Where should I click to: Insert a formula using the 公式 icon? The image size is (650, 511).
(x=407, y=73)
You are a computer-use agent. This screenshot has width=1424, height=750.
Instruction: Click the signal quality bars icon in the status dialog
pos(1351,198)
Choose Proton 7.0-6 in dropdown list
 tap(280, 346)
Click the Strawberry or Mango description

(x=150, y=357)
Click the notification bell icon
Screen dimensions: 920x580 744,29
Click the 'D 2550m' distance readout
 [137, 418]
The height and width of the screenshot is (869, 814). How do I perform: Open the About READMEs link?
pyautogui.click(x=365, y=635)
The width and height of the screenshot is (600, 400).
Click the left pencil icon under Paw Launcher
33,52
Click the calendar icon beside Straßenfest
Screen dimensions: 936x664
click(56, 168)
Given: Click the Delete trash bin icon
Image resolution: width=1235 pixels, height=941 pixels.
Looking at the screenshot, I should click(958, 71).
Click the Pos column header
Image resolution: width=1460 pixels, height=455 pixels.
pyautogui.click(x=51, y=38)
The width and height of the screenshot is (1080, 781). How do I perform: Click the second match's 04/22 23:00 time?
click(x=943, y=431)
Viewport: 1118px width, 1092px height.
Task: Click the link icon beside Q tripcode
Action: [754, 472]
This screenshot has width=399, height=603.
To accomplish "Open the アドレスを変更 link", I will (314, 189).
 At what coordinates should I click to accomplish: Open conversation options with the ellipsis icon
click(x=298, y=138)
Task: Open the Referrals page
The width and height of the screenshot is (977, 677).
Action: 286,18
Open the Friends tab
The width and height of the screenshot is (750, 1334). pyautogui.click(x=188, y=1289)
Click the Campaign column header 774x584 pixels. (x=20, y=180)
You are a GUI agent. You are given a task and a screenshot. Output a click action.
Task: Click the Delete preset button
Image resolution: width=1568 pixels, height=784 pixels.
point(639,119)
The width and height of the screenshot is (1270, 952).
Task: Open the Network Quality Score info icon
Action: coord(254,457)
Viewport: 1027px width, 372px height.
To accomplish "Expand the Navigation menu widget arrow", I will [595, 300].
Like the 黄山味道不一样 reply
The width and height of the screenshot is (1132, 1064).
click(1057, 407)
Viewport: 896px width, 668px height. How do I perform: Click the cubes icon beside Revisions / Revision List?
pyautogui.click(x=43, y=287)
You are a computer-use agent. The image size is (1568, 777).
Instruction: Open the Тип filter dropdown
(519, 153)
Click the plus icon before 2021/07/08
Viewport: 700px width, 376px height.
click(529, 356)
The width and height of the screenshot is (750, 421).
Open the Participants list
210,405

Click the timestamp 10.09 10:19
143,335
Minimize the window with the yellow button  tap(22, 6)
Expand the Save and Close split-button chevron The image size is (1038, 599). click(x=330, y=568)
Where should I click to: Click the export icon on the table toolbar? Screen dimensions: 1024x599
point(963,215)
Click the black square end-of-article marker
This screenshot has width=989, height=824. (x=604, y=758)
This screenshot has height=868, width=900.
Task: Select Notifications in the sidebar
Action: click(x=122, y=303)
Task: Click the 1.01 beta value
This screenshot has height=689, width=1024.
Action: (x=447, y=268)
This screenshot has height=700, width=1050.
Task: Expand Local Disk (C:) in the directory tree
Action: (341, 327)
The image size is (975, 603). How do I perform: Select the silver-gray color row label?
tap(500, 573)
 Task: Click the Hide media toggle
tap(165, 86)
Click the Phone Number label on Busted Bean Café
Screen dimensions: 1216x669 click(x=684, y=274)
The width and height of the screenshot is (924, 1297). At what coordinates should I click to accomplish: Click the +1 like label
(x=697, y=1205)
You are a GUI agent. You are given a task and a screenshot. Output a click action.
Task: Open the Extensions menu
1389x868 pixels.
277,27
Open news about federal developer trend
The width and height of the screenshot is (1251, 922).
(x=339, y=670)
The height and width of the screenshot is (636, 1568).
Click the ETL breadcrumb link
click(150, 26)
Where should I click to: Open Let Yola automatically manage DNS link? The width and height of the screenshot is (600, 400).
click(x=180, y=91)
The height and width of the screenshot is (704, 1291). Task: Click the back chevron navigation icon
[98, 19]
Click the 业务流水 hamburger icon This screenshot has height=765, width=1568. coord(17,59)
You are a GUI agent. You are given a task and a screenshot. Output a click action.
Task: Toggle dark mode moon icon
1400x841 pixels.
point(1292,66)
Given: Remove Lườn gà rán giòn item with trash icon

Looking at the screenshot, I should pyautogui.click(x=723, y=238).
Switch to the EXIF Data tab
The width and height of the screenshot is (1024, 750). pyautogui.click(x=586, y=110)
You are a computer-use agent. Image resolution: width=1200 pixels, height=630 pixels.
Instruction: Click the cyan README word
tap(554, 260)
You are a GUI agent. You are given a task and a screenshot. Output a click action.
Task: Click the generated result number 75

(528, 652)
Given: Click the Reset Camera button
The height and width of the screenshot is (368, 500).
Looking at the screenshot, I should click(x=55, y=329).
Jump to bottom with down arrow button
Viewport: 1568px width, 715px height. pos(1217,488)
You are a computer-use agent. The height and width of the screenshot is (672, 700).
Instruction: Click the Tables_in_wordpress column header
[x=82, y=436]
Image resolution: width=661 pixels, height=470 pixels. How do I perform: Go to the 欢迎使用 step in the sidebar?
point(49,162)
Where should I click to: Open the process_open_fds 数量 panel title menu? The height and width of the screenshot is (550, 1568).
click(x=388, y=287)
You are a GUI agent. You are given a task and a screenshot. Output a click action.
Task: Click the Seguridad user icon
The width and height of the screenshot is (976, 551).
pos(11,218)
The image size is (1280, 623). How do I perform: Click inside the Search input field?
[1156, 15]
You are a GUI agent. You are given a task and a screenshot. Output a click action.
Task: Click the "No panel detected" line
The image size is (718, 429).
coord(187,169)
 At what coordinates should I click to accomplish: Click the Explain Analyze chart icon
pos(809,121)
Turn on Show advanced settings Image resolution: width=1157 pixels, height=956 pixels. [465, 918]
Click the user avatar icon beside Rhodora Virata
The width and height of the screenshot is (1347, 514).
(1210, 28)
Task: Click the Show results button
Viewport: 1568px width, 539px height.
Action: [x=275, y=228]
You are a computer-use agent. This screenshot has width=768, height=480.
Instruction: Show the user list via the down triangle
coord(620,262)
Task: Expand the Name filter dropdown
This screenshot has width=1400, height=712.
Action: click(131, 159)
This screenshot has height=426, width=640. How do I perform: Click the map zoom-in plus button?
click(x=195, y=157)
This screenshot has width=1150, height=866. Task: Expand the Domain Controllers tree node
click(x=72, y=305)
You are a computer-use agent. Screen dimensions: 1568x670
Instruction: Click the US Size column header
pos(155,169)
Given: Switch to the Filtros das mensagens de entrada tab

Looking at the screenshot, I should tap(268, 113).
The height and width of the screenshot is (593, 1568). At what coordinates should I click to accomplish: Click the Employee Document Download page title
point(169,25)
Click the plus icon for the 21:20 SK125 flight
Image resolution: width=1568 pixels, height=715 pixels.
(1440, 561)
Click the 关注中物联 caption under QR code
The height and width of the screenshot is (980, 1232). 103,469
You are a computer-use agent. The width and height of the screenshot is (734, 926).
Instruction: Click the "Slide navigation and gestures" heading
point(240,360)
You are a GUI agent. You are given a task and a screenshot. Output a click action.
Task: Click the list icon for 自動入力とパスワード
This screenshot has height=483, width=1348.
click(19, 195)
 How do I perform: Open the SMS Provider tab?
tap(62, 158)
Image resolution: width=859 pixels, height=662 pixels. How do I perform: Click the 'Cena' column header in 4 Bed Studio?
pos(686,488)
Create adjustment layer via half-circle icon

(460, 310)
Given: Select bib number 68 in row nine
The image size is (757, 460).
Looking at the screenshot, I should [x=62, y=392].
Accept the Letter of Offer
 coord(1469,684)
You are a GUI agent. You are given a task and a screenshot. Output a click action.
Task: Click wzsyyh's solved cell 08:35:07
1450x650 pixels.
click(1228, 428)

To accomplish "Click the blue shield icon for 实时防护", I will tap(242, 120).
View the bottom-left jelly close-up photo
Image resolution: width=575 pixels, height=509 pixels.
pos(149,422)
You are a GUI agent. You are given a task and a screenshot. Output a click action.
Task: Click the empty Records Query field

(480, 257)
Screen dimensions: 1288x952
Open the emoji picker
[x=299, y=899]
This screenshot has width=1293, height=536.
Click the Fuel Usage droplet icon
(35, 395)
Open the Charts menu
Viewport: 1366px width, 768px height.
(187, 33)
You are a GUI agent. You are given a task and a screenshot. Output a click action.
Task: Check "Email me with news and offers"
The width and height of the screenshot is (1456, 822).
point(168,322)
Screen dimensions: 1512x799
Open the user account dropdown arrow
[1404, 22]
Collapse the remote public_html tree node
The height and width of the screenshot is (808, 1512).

========================================

How to complete this task »
Which lines in the records above contain the word "Delete"? Return each of them.

Completed exercise »
Given: Click the Delete trash bin icon
Task: Click the Delete preset button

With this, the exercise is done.